Mental capacity & professional negligence

For a will to be valid, the person who makes the will must have sufficient mental capacity. “Testamentary capacity” is the legal term used to describe a person’s legal and mental ability to make or alter a valid will. 

If the person making the will lacks this capacity at the time that the will is executed, the will is invalid. 

 

How is capacity to make a Will assessed?

There have been lots of cases in which mental capacity has been used as the basis to challenge a will. It is becoming increasingly common given that our population is aging and people and living longer. It has also increased due to the number of people who suffer with Alzheimer’s, dementia and other illnesses associated with old age.   

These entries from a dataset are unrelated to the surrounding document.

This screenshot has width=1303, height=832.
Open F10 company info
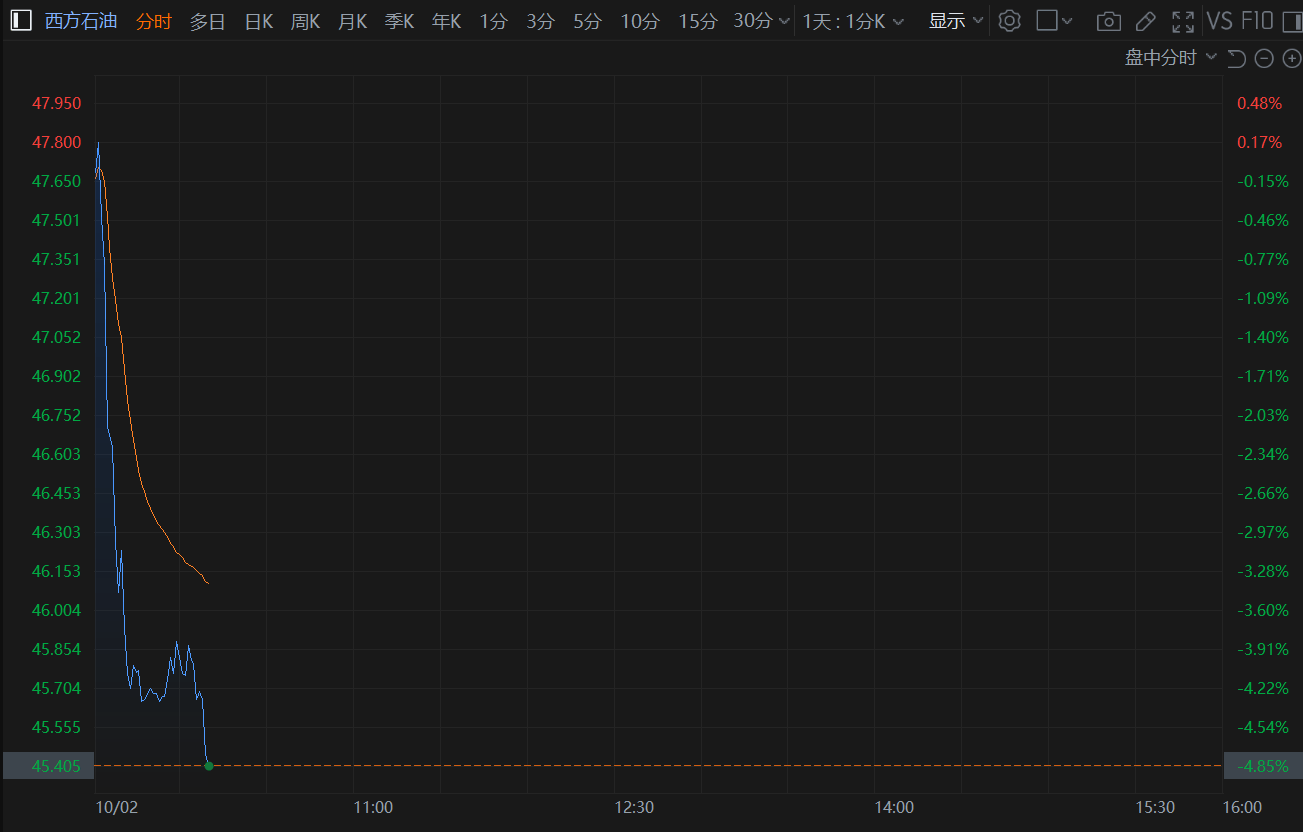click(x=1257, y=21)
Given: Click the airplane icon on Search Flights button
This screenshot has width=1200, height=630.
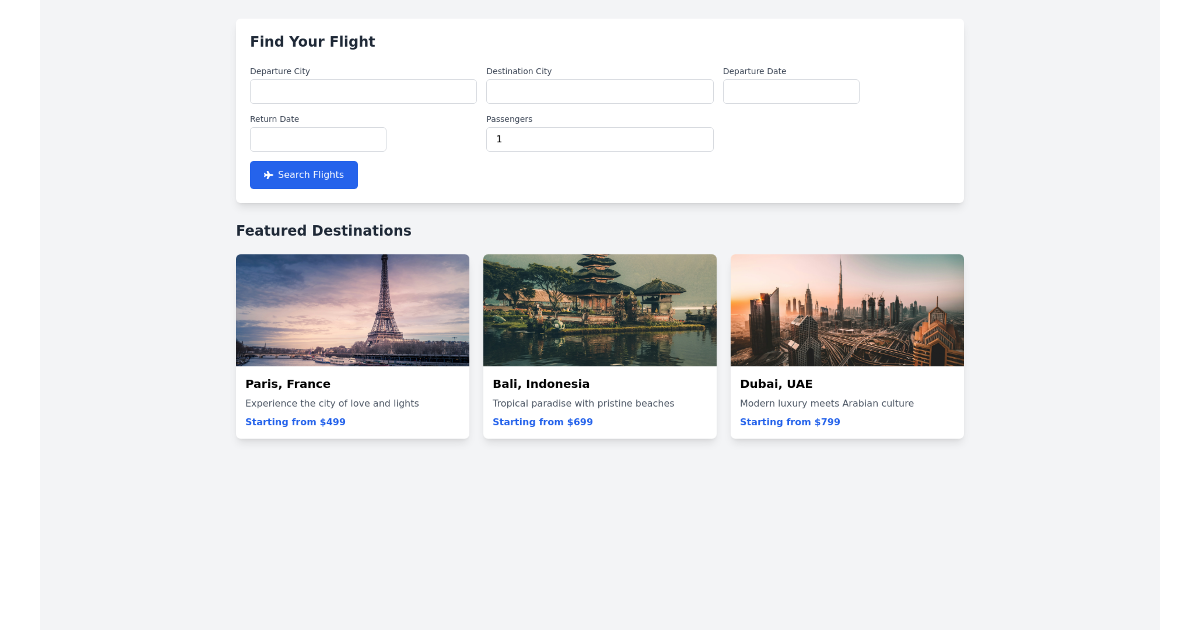Looking at the screenshot, I should click(266, 175).
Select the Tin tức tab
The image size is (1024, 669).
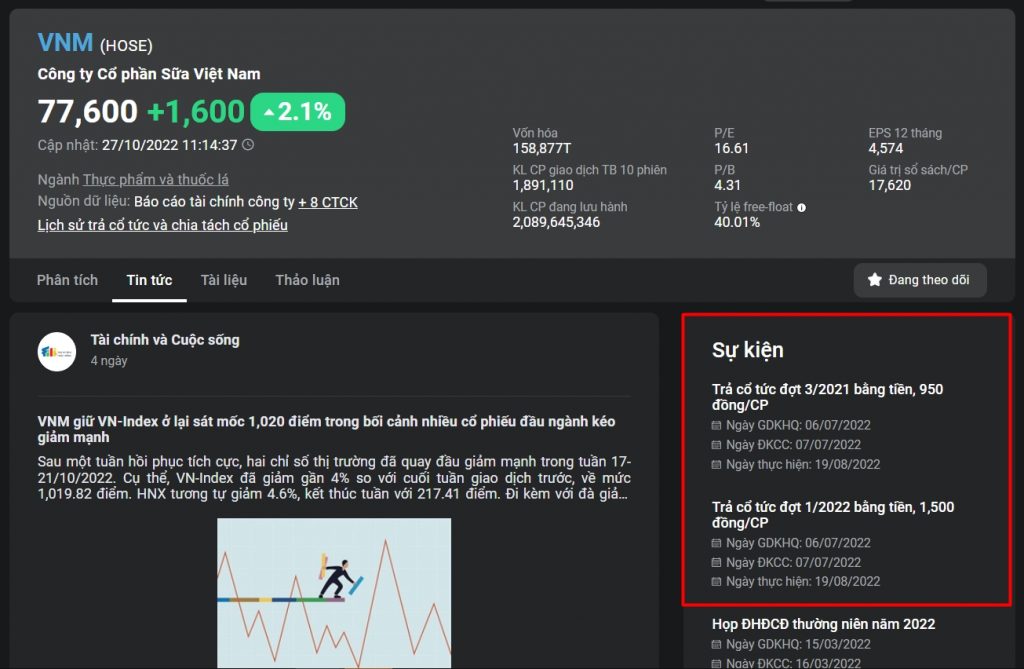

The correct test for assessing whether a testator had capacity to make a will remains as set out in the 19th century case of Banks v Goodfellow (1870) and is: 

 

“It is essential to the exercise of such a power that a testator shall understand the nature of the act and its effects; shall understand the extent of the property of which he is disposing; shall be able to comprehend and appreciate the claims to which he ought to give effect with a view to the latter object, that no disorder of the mind shall poison his affections, pervert his sense of right, or prevent the exercise of his natural faculties – that no insane delusion shall influence his will in disposing of his property and bring about a disposal of it which, If the mind had been sound, would not have been made”. 

 

Therefore, in order to make a valid Will, the person who made the Will must: 

 

  • Understand the nature and effect of making a Will;
  • Understand the extent of his Estate;
  • Comprehend and appreciate the claims to which he ought to give effect; and
  • No disorder of the mind shall poison his affections, pervert his sense of right, or prevent the exercise of his natural faculties.

 

Therefore if it is believed or there is a concern the person who made the will was unable to comprehend any or all of the above points, there could be grounds to challenge whether their will is valid or not.  

 

Will writing and negligence relating to capacity

  • There has been an increase in Will Disputes relating to mental capacity due to aging population and increase in Dementia and Alzheimer’s cases as set out above 
  • Best Practice is for a professional (be it a lawyer or will writer or any other professional undertaking such work) to follow the “Golden Rule” which is an informal guide to making sure elderly or vulnerable client’s are properly protected when giving such important instructions 
  • It is important to establish if you think a family member or friend may have made a will they were incapable of understanding that they were seen by the professional alone – this is part of the “Golden Rule” criteria and seeks to ensure the person detailed their wishes of their own free will and with the assistance of another person guiding them or speaking for them  
  • It is important that the professional should keep a detailed note of what was discussed. This should include details such as – what assets does the person have? Full details of family members and historic family details as well as clear discussion as to why they wish to change/make a Will. If an attendance note is vague and without recording much detail it is difficult to establish what steps were take to ensure the deceased knew what their estate entailed and what the implications of making a will would be 
  • If there are any capacity concerns ie with a very elderly client or someone who has been diagnosed with an early onset disease, a professional should ideally request a certificate of mental capacity from the client’s GP before undertaking instructions 

 

If a professional has failed to properly take into consideration and assess a person’s mental capacity and allowed them to execute a will then their may be potential grounds for professional negligence. This generally if there is no other recourse to put right the problems that arise from the will being made in the first place.